Task goal
Transcribe exactly the line that contains "Oribe (1128, 878)" and every line after it to the end of the entries, and nothing more.

== Given information

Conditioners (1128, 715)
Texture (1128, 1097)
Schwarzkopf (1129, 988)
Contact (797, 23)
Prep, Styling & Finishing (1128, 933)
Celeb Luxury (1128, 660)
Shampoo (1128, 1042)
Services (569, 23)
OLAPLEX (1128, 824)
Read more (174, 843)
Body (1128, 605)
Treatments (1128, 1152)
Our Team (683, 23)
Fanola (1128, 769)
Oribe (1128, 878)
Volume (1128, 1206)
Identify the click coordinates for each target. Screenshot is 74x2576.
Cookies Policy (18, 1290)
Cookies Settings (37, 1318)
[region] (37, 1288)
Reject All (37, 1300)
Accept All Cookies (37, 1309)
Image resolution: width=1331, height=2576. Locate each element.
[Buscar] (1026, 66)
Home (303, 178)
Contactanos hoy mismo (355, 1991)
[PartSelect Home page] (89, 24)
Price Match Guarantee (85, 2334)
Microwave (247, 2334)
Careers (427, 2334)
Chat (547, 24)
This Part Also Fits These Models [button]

====

Answer space
Oribe (1128, 878)
Volume (1128, 1206)
Identify the click coordinates for each target. Screenshot is 74x2576.
Cookies Policy (18, 1290)
Cookies Settings (37, 1318)
[region] (37, 1288)
Reject All (37, 1300)
Accept All Cookies (37, 1309)
Image resolution: width=1331, height=2576. Locate each element.
[Buscar] (1026, 66)
Home (303, 178)
Contactanos hoy mismo (355, 1991)
[PartSelect Home page] (89, 24)
Price Match Guarantee (85, 2334)
Microwave (247, 2334)
Careers (427, 2334)
Chat (547, 24)
This Part Also Fits These Models [button]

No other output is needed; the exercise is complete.